Pixel coordinate grounding data
========

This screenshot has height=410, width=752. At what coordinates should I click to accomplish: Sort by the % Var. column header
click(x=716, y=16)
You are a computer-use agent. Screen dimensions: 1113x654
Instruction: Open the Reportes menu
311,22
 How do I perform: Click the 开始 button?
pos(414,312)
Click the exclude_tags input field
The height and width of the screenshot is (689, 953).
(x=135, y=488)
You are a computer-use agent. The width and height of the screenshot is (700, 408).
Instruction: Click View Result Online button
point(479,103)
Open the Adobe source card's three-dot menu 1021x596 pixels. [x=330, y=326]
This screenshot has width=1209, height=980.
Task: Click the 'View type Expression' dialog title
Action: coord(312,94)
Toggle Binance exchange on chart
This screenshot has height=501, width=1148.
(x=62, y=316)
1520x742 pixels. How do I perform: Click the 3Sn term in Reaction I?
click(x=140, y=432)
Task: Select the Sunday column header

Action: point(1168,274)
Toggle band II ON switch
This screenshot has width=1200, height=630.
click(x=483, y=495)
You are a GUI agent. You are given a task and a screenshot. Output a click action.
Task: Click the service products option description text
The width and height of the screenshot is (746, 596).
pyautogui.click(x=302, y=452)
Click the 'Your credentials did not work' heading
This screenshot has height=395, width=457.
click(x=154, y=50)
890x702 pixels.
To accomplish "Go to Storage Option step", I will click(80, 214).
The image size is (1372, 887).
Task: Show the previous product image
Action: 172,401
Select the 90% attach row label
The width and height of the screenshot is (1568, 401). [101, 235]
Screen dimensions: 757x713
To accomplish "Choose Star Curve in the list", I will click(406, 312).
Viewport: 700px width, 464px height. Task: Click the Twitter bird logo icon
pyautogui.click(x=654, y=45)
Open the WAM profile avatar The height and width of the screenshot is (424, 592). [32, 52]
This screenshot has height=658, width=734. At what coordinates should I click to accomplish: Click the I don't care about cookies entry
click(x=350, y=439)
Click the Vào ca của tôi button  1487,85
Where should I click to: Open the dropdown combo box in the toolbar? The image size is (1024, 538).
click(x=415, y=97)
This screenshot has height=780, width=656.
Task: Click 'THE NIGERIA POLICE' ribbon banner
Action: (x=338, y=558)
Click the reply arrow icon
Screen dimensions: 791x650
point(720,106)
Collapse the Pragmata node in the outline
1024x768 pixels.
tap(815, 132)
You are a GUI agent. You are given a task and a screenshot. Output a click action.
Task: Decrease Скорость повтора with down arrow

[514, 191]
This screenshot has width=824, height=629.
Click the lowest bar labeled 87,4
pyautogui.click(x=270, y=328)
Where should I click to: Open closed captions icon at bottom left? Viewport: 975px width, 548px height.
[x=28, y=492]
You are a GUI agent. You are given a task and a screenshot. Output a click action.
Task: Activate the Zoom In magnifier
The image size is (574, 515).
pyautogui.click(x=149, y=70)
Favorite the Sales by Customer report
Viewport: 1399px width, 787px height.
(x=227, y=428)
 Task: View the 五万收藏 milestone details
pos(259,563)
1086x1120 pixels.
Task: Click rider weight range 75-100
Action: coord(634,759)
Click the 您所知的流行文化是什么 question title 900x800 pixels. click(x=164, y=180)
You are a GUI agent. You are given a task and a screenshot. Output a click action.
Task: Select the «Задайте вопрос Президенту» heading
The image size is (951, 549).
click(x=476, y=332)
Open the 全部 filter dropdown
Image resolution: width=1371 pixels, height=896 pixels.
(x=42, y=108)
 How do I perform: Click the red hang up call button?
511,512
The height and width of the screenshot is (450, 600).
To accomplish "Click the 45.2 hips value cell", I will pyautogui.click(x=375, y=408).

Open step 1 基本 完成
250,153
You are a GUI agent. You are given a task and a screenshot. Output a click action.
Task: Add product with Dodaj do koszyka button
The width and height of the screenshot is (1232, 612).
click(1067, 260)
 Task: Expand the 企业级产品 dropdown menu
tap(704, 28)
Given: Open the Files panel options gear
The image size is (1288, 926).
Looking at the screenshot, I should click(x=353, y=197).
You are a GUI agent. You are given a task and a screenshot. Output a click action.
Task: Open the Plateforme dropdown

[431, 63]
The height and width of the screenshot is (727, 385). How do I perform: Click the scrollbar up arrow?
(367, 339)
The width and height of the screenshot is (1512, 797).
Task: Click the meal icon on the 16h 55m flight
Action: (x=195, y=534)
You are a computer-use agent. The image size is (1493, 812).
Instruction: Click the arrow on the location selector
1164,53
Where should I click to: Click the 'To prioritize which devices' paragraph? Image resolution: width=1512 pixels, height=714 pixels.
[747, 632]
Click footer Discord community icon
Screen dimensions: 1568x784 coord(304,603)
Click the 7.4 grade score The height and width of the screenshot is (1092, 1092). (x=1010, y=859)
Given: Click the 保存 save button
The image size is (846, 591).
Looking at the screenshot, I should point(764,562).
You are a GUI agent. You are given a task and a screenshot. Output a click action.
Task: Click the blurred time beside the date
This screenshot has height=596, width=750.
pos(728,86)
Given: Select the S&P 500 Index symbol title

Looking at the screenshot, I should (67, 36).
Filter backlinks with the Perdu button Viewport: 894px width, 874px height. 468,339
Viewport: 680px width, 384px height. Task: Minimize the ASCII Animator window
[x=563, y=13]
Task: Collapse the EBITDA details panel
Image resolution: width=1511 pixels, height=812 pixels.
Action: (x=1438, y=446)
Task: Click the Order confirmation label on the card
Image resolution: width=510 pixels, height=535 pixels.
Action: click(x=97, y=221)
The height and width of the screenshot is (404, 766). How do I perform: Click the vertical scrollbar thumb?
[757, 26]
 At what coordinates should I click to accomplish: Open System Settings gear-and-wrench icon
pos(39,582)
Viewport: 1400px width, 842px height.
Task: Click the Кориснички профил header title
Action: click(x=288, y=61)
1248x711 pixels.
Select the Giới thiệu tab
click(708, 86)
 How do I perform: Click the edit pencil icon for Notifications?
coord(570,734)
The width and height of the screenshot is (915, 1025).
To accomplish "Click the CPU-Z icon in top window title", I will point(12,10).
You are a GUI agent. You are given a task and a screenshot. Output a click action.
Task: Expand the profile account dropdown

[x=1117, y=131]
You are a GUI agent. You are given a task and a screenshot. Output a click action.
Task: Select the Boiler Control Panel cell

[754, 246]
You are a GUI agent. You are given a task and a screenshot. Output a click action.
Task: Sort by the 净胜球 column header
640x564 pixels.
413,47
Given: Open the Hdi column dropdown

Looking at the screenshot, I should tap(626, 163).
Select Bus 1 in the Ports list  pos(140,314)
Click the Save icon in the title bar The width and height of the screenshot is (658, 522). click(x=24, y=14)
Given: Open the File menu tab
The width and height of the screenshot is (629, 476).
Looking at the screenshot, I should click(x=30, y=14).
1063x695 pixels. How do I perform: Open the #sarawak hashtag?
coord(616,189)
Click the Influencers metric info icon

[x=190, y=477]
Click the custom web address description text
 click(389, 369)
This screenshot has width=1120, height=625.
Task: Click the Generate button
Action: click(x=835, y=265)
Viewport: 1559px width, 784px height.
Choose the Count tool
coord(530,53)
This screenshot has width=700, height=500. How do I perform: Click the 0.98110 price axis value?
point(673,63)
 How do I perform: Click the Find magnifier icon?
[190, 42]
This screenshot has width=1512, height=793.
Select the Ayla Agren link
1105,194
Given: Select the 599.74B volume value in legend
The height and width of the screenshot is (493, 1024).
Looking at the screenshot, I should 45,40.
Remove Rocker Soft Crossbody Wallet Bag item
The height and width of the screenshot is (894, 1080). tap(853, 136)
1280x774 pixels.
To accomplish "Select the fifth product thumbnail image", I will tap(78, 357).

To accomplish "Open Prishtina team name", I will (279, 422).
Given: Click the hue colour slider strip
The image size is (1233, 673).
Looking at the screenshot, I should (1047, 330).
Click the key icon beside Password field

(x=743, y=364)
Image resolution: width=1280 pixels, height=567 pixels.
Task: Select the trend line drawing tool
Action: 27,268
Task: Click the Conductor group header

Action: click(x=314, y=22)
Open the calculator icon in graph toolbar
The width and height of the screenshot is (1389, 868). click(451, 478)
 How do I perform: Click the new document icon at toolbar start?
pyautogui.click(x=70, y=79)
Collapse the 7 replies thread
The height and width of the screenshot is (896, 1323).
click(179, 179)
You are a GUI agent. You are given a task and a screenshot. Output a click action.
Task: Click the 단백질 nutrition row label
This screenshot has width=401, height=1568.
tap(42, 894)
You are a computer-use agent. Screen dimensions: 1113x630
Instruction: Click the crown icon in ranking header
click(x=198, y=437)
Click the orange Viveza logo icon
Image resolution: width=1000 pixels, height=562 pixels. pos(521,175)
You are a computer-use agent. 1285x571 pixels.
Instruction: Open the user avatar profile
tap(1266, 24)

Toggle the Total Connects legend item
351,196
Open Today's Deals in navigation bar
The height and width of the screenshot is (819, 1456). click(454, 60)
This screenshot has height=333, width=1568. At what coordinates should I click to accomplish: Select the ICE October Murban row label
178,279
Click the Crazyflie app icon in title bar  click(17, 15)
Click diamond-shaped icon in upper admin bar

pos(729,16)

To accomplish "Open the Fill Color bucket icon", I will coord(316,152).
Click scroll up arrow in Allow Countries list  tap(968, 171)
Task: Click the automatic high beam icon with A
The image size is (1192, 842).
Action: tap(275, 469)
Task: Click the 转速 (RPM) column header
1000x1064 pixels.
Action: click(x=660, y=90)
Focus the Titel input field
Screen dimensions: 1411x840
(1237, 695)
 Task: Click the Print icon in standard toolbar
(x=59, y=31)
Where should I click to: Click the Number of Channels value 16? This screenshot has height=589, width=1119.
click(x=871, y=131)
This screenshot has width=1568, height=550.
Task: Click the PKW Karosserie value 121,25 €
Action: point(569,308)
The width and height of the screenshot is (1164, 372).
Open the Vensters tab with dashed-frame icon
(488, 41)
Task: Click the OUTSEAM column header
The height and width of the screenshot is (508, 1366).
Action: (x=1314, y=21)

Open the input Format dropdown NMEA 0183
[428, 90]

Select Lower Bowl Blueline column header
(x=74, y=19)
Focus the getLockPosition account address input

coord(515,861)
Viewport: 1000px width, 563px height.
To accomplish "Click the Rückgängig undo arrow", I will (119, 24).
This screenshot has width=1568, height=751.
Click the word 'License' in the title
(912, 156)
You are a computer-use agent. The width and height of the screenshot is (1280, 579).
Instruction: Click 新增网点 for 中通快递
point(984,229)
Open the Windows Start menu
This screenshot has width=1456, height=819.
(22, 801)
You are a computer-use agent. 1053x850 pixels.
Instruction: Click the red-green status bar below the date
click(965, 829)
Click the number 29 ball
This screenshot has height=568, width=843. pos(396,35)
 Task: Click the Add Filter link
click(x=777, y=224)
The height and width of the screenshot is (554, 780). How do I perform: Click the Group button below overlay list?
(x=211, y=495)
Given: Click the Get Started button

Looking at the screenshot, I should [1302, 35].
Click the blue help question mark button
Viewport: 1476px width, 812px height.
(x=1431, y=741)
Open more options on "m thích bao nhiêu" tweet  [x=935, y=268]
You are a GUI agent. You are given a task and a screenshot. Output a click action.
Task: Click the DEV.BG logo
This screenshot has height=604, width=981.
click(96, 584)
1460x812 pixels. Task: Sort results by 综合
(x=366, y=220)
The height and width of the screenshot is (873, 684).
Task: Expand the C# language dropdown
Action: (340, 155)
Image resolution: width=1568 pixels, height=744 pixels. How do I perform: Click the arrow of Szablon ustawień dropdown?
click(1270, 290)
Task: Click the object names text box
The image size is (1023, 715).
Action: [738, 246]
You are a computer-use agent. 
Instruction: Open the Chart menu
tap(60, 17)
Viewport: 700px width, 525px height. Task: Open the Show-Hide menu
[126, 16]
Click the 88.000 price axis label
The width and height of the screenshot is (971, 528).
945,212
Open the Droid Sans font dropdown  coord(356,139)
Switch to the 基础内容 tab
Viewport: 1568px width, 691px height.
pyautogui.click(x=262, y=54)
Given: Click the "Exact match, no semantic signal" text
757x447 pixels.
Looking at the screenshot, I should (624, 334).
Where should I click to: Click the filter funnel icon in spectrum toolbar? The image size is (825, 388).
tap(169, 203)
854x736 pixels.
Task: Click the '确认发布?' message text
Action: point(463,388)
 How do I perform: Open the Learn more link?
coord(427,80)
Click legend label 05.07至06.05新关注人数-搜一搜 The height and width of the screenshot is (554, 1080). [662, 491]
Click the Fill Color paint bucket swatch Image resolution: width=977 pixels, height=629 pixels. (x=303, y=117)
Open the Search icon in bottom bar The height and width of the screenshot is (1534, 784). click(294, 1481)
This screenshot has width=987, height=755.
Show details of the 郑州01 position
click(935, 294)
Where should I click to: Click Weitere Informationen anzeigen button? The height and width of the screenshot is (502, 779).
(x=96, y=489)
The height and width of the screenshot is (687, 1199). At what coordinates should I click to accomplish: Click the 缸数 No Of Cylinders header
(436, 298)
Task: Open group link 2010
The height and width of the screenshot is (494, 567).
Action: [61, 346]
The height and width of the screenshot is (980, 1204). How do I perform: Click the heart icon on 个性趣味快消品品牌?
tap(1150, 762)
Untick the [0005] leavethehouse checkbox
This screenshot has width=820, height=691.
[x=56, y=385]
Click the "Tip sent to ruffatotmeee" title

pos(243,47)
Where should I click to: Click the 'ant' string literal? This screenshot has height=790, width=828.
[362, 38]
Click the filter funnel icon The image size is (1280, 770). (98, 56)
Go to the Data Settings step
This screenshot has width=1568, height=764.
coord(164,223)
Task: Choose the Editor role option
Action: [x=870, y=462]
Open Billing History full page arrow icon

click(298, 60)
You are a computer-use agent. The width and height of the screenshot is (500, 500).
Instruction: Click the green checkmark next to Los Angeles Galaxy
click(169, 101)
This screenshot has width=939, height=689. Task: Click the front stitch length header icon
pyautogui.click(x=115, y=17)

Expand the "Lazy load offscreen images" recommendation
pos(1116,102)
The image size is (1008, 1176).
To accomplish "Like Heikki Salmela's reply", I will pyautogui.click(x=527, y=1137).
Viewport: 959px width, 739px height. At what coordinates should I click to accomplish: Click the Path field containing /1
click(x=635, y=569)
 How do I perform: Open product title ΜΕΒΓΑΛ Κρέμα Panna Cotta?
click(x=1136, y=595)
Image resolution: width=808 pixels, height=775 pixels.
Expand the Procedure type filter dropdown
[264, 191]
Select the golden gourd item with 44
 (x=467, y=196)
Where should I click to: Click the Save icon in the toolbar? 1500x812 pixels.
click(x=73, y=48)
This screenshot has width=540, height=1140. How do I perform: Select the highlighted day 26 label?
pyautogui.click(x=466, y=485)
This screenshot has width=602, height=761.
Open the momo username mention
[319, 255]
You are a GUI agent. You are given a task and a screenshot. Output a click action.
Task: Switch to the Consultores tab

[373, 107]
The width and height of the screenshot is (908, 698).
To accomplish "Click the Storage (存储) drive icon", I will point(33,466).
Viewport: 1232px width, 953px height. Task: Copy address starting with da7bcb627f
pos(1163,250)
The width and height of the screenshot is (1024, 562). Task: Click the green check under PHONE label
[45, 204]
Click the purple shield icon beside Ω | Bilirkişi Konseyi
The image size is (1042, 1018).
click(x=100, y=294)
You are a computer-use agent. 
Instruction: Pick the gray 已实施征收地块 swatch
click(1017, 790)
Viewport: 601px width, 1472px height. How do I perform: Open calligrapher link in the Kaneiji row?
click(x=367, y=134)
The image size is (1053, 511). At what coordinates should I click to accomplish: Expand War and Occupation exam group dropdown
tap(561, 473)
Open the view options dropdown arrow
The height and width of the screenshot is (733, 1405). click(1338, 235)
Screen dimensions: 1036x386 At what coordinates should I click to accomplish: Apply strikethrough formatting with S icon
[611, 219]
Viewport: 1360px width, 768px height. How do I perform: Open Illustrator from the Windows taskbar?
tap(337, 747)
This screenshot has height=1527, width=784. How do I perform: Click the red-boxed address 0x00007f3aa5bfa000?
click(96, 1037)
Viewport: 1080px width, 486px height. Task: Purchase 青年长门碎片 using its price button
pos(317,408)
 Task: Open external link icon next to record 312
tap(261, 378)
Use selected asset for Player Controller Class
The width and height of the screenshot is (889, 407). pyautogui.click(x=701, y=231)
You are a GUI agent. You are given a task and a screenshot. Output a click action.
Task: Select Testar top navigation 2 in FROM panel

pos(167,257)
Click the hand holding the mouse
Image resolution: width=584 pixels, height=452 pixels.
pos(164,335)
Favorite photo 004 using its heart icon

========

» **About this exercise**
All that is wanted is a faithful reproduction of the line above with "Where should I click to: Open closed", the line with "Task: Activate the Zoom In magnifier", and every line in between.

» **Written response**
Where should I click to: Open closed captions icon at bottom left? Viewport: 975px width, 548px height.
[x=28, y=492]
You are a GUI agent. You are given a task and a screenshot. Output a click action.
Task: Activate the Zoom In magnifier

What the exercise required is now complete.